-------- RECORDS TO USE

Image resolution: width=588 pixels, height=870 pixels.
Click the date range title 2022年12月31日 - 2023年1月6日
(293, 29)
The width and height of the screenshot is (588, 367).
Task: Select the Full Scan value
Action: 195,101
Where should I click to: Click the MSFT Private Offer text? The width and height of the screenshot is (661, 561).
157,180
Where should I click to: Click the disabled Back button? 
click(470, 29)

----------------

> [EXERCISE PROMPT]:
In full and word for word, set down the records shown above.

> [OUTPUT OF THE TASK]:
Image resolution: width=588 pixels, height=870 pixels.
Click the date range title 2022年12月31日 - 2023年1月6日
(293, 29)
The width and height of the screenshot is (588, 367).
Task: Select the Full Scan value
Action: 195,101
Where should I click to: Click the MSFT Private Offer text? The width and height of the screenshot is (661, 561).
157,180
Where should I click to: Click the disabled Back button? 
click(470, 29)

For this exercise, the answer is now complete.